Required work.
Each line from the one containing "Where should I" through the last line of the data below should be printed exactly, please, with any pictures omitted.

(Stored data)
- - -

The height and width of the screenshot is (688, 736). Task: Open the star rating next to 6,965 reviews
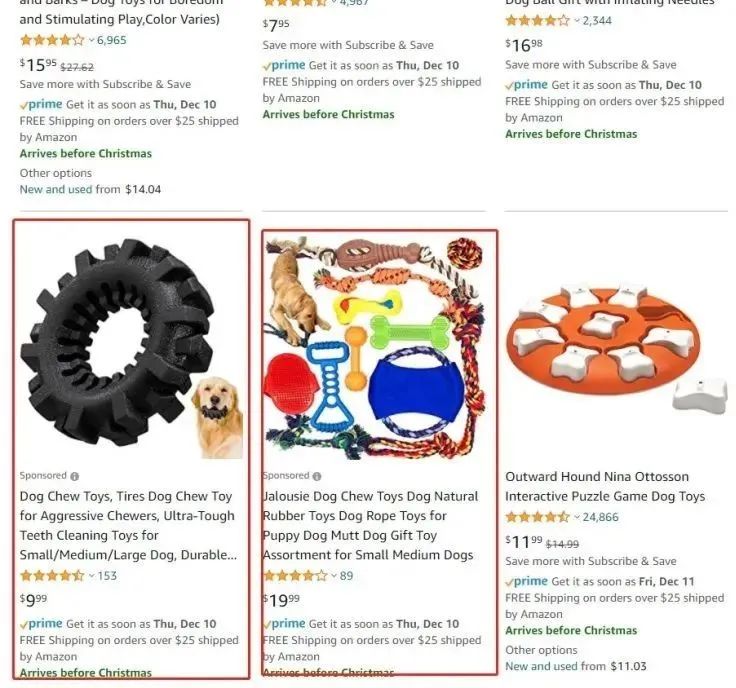[x=52, y=40]
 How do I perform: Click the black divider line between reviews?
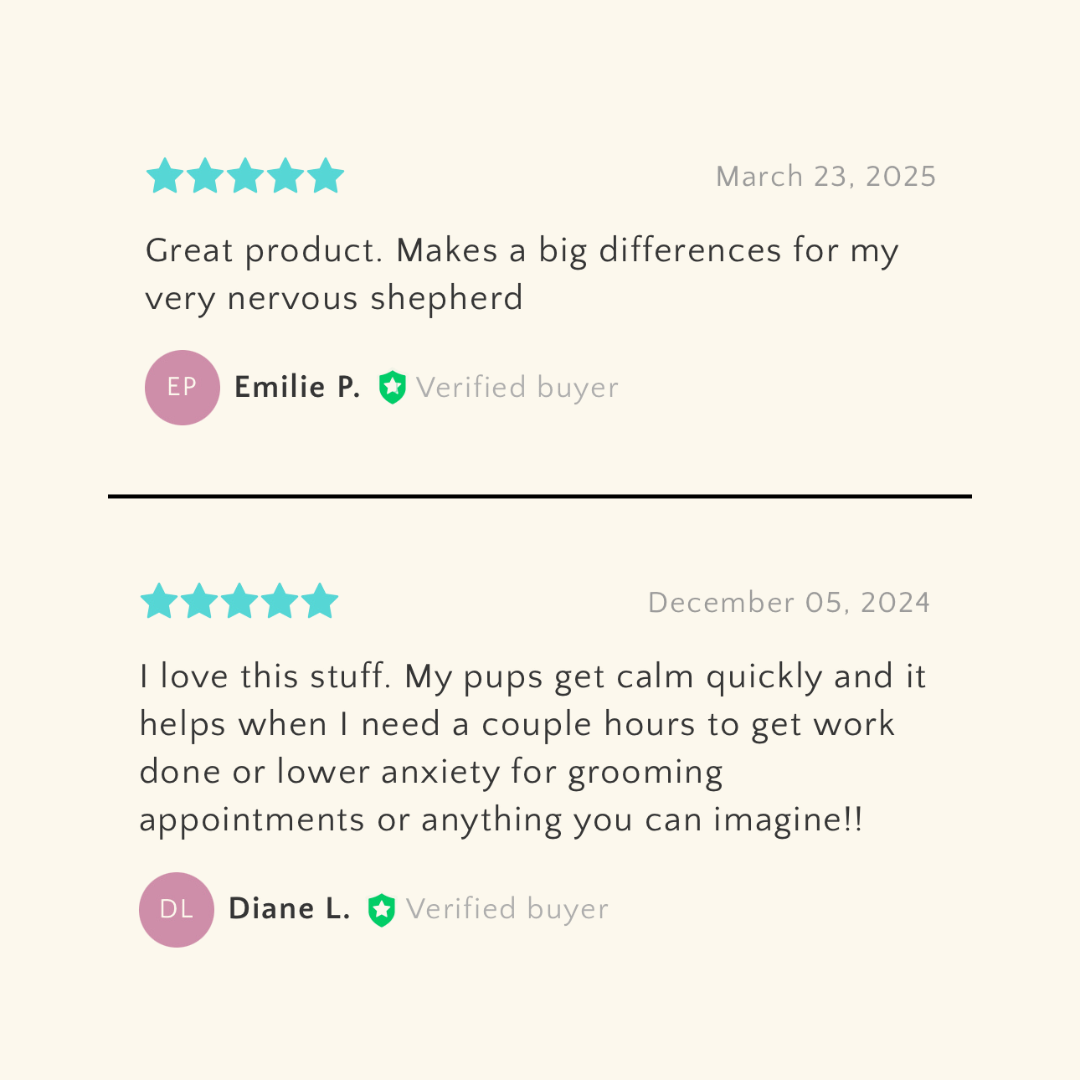(x=540, y=496)
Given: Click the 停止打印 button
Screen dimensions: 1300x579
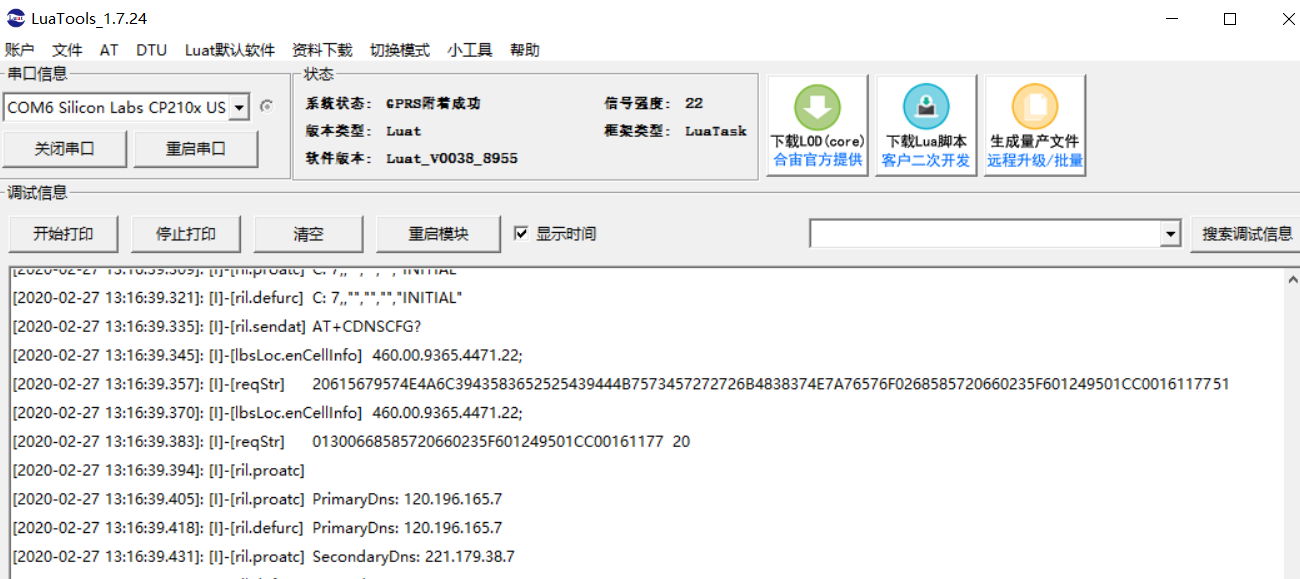Looking at the screenshot, I should 185,234.
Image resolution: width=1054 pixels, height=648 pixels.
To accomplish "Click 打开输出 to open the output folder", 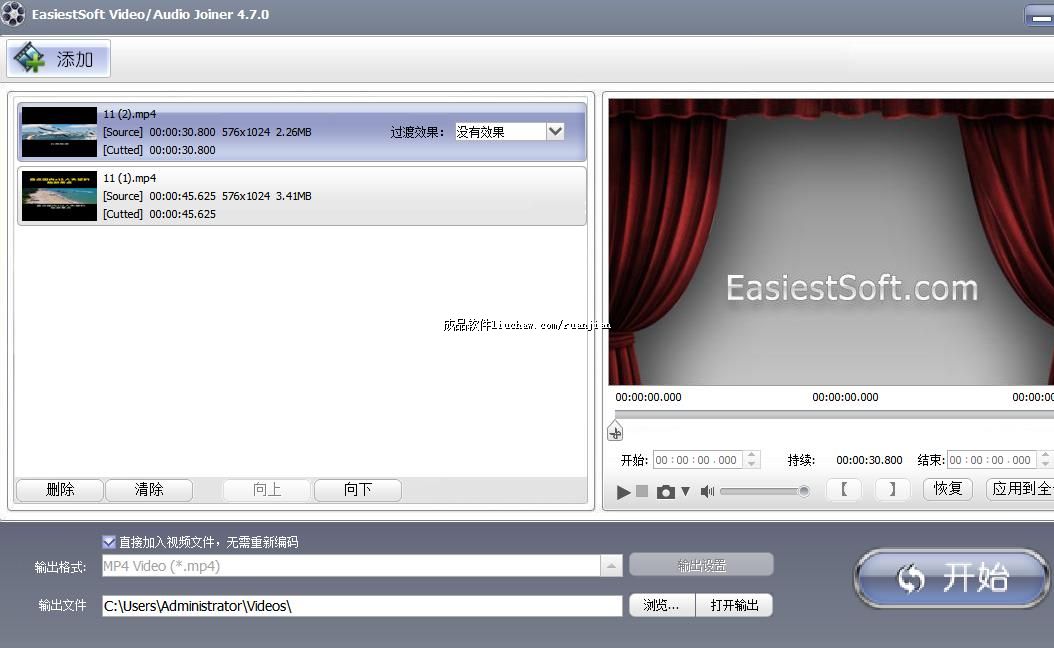I will coord(734,605).
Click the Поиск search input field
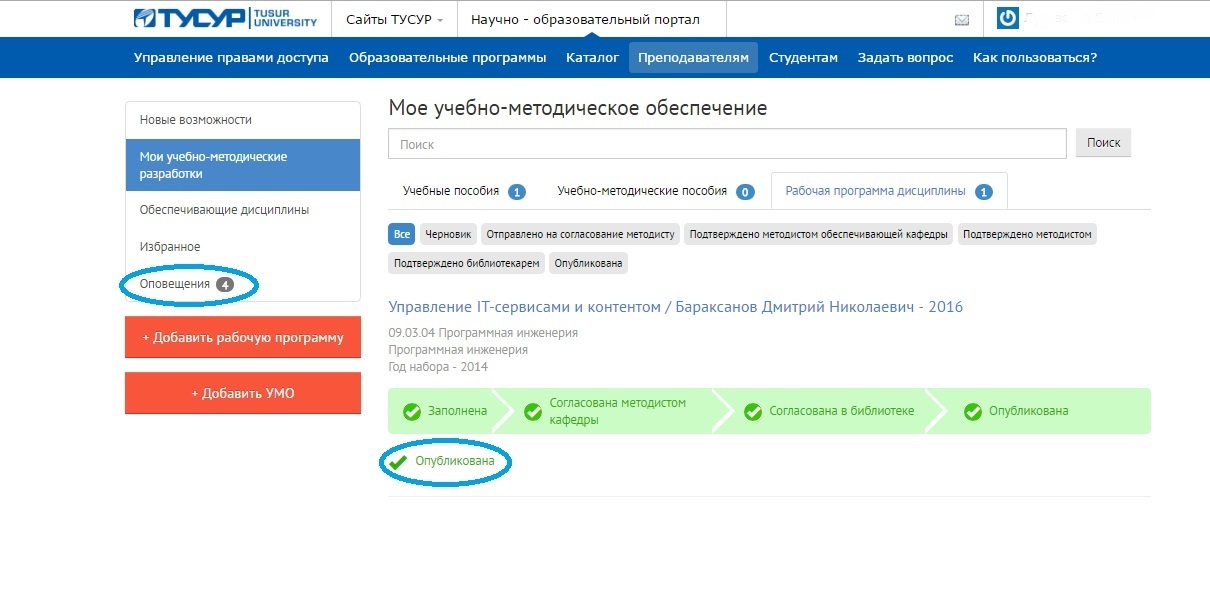 tap(727, 144)
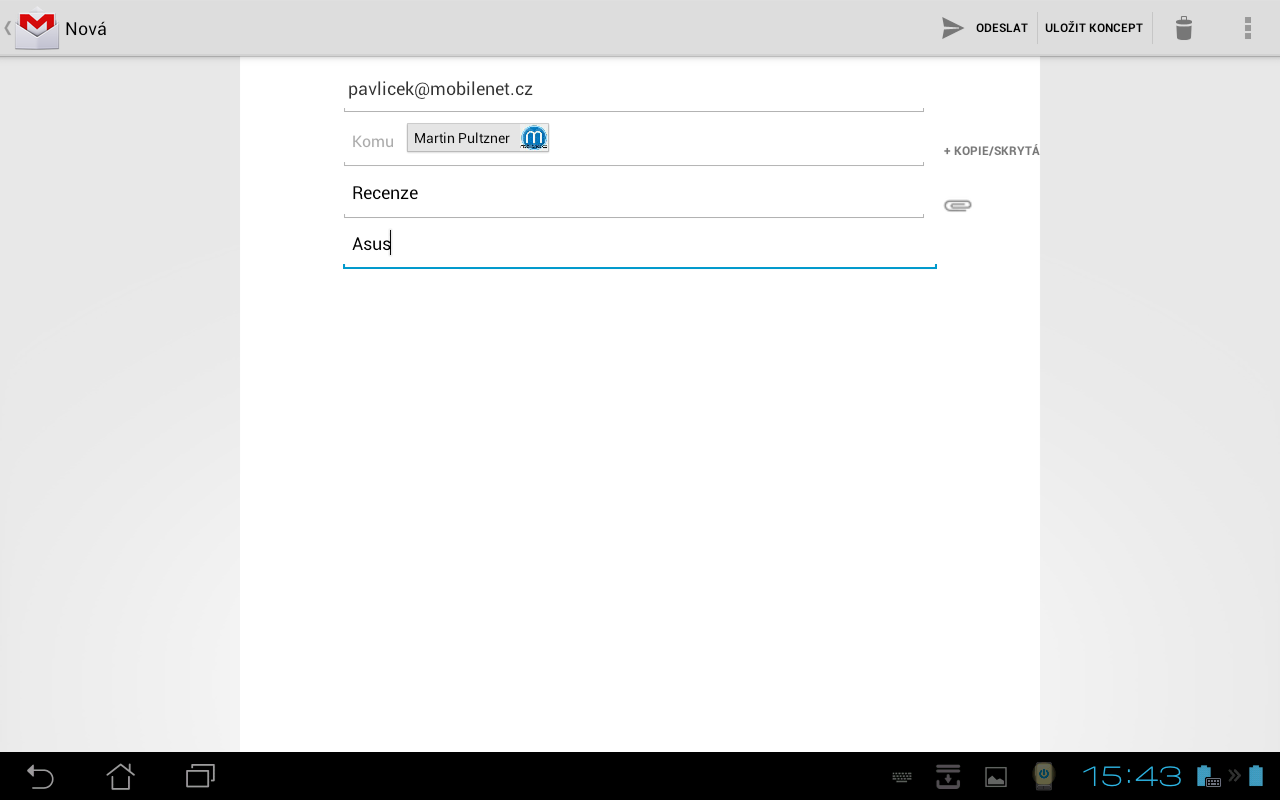The image size is (1280, 800).
Task: Open the three-dot overflow menu
Action: 1247,27
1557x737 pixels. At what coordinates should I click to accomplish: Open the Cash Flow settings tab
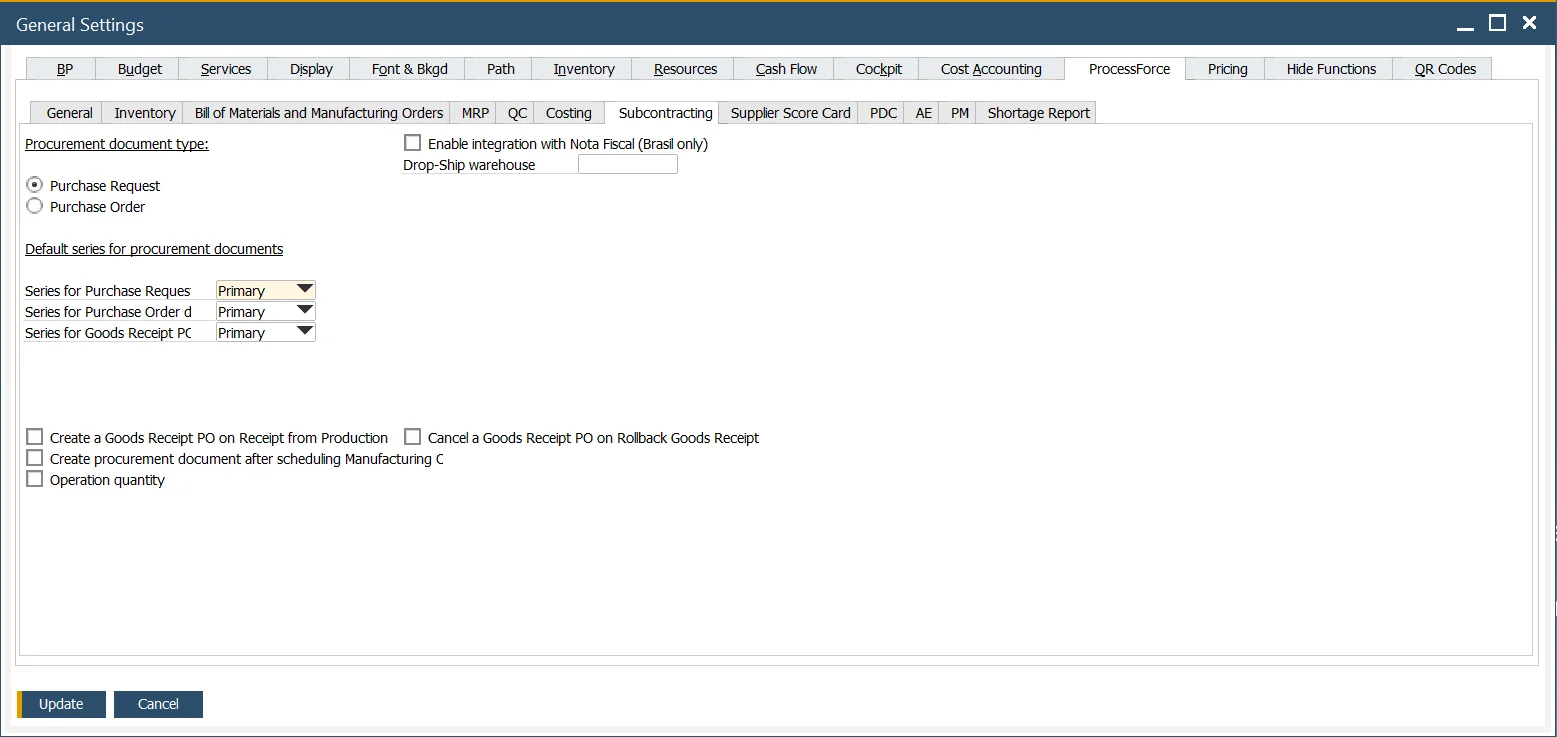click(x=784, y=68)
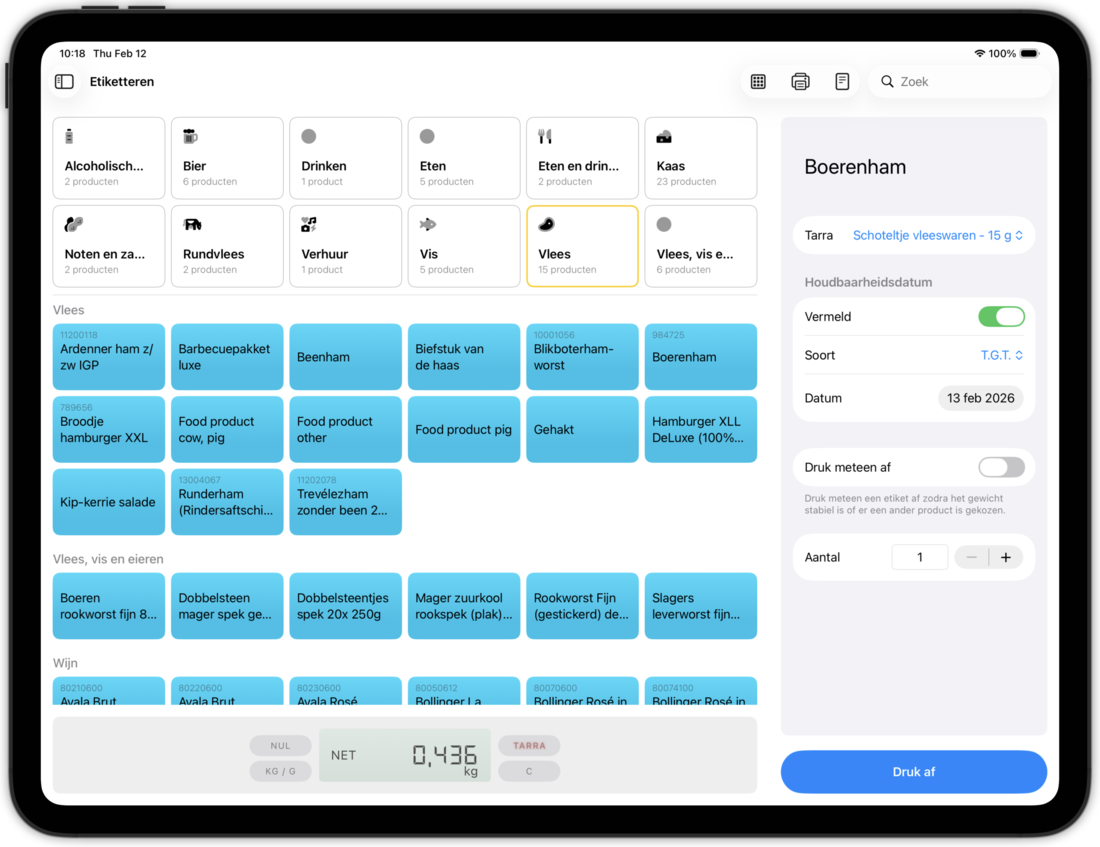Image resolution: width=1100 pixels, height=847 pixels.
Task: Open the Kaas category tile
Action: click(x=700, y=158)
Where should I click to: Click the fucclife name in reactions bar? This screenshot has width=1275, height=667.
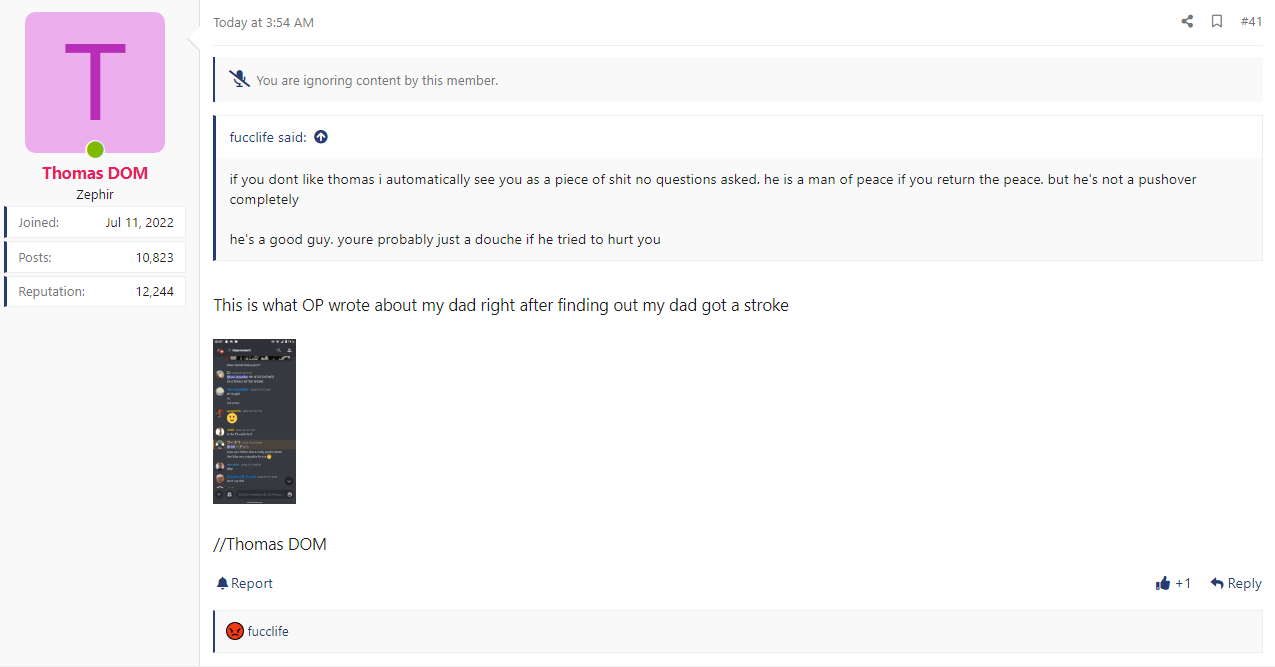(268, 631)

- - -

Task solution.
Where should I click to: Click the fucclife name in reactions bar? This screenshot has width=1275, height=667.
(268, 631)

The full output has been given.